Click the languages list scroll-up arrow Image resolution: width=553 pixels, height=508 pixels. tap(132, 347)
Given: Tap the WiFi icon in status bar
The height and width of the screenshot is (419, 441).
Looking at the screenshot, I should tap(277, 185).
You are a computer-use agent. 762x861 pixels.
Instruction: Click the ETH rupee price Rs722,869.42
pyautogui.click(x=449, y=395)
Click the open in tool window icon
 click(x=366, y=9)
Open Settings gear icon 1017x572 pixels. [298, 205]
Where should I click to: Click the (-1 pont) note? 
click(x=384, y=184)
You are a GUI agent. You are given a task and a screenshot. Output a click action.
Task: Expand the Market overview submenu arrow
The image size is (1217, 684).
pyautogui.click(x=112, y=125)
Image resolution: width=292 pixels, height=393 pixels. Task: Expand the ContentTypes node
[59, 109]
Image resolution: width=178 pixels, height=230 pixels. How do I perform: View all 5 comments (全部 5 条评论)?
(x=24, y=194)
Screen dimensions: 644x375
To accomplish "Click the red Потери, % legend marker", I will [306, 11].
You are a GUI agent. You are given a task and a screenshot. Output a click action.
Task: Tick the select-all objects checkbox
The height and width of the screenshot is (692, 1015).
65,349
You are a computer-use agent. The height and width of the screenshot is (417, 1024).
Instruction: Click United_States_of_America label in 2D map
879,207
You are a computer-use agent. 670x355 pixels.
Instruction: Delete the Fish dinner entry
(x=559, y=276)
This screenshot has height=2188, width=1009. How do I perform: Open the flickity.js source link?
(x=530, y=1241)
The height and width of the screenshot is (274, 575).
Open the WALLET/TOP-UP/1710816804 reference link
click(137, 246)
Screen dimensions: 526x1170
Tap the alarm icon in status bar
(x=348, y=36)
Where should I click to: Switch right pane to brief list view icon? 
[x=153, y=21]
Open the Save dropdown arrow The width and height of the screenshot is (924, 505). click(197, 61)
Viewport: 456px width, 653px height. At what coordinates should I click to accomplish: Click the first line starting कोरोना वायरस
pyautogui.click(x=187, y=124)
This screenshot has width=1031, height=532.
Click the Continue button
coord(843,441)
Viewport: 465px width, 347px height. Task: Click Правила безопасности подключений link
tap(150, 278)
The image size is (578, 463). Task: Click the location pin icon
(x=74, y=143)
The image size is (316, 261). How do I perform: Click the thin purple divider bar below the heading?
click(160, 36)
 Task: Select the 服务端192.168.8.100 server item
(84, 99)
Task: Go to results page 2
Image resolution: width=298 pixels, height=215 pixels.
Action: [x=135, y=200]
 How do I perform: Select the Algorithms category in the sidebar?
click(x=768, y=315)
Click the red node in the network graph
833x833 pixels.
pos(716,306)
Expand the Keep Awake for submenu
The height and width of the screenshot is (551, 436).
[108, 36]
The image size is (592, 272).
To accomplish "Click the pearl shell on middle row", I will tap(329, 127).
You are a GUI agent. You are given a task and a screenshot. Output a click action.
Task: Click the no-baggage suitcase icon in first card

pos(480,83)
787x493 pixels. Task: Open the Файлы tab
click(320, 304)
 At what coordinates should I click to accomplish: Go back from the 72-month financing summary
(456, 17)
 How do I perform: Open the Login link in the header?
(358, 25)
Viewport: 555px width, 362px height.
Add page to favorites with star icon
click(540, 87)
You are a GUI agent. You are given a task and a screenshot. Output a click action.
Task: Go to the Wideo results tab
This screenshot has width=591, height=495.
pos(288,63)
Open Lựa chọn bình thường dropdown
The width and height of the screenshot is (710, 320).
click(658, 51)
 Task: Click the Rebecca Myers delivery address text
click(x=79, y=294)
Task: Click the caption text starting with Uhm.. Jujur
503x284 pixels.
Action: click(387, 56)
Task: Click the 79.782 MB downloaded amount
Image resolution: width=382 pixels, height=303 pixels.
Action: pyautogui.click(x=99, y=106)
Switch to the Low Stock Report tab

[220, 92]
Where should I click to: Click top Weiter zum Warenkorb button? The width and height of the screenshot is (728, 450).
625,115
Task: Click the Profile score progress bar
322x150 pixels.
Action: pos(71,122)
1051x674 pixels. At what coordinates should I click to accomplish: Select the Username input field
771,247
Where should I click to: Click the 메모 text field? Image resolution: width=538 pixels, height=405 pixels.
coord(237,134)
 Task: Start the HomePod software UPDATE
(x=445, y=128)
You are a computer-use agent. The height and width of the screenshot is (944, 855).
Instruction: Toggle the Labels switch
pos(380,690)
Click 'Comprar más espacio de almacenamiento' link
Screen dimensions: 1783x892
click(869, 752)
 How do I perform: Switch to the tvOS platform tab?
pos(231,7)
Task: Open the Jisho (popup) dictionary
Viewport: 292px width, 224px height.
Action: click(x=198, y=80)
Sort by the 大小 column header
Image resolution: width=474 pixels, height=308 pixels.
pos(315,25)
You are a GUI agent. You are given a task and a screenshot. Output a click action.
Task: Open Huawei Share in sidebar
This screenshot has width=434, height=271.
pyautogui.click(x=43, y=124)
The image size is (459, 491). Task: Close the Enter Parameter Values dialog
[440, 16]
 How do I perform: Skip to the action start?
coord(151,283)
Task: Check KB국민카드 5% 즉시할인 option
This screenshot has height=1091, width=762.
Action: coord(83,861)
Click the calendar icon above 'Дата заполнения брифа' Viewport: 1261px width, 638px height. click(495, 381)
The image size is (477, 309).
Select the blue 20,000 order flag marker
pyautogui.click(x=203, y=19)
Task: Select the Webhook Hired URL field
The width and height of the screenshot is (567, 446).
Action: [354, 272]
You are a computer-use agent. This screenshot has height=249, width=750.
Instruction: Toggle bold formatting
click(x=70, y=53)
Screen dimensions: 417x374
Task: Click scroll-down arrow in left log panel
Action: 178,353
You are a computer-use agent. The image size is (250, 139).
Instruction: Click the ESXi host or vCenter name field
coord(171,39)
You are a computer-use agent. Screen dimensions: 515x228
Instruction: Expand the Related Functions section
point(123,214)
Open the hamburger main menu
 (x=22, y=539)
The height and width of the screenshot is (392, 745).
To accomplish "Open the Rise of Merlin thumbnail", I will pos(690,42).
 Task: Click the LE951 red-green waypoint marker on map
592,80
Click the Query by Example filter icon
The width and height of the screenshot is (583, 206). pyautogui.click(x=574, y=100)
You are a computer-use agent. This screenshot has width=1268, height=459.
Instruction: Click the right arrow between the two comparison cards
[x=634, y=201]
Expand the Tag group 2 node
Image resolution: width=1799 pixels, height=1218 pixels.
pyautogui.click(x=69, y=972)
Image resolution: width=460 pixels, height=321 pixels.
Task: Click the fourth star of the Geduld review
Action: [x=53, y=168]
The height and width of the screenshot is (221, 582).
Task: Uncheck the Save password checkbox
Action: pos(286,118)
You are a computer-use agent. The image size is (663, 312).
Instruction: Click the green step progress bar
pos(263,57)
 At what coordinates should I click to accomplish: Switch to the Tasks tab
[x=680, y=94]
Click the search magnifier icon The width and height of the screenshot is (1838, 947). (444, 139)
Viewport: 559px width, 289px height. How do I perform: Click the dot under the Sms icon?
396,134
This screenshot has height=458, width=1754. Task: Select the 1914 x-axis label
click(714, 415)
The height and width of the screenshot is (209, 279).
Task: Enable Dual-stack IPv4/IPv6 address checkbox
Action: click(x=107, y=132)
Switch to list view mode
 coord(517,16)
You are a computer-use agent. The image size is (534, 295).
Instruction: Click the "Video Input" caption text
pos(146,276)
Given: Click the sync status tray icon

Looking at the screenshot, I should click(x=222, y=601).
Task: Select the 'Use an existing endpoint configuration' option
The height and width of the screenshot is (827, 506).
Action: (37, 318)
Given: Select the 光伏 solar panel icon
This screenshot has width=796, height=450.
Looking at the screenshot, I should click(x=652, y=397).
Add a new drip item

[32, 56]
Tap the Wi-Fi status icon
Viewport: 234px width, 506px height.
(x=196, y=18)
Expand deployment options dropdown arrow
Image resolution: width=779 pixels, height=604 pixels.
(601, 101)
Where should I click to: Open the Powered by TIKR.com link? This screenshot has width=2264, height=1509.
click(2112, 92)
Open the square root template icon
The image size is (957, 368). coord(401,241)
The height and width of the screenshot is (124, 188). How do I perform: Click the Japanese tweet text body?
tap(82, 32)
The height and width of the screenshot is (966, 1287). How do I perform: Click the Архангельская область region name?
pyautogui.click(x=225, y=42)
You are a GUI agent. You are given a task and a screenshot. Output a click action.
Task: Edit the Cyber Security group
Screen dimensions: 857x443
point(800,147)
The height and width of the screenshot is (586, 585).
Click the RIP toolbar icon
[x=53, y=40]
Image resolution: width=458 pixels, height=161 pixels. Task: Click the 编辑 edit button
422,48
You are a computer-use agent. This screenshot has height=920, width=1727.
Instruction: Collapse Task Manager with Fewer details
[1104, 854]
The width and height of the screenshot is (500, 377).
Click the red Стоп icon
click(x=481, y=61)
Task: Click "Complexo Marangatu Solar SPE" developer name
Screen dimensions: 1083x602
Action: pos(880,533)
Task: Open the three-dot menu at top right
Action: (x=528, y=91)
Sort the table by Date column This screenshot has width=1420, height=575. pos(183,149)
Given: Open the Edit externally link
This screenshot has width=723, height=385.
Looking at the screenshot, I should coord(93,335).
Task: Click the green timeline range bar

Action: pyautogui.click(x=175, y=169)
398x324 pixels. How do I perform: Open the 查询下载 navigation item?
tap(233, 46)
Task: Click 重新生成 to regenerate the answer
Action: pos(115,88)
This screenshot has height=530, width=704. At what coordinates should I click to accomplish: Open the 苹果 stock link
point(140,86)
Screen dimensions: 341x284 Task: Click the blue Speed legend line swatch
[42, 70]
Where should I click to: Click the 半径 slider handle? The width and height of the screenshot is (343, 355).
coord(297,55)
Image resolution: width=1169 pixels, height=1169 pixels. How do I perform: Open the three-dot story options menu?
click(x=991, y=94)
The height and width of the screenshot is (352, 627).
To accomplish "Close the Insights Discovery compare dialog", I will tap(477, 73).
* * * * *
» **ACTIVITY**:
Exactly the lines from the one containing "Click the red Стоп icon" through the end of the records above are to be printed, and no others.

» **SOLUTION FOR THIS TASK**:
Click the red Стоп icon
click(x=481, y=61)
Task: Click "Complexo Marangatu Solar SPE" developer name
Screen dimensions: 1083x602
Action: pos(880,533)
Task: Open the three-dot menu at top right
Action: (x=528, y=91)
Sort the table by Date column This screenshot has width=1420, height=575. pos(183,149)
Given: Open the Edit externally link
This screenshot has width=723, height=385.
Looking at the screenshot, I should coord(93,335).
Task: Click the green timeline range bar

Action: pyautogui.click(x=175, y=169)
398x324 pixels. How do I perform: Open the 查询下载 navigation item?
tap(233, 46)
Task: Click 重新生成 to regenerate the answer
Action: pos(115,88)
This screenshot has height=530, width=704. At what coordinates should I click to accomplish: Open the 苹果 stock link
point(140,86)
Screen dimensions: 341x284 Task: Click the blue Speed legend line swatch
[42, 70]
Where should I click to: Click the 半径 slider handle? The width and height of the screenshot is (343, 355).
coord(297,55)
Image resolution: width=1169 pixels, height=1169 pixels. How do I perform: Open the three-dot story options menu?
click(x=991, y=94)
The height and width of the screenshot is (352, 627).
To accomplish "Close the Insights Discovery compare dialog", I will tap(477, 73).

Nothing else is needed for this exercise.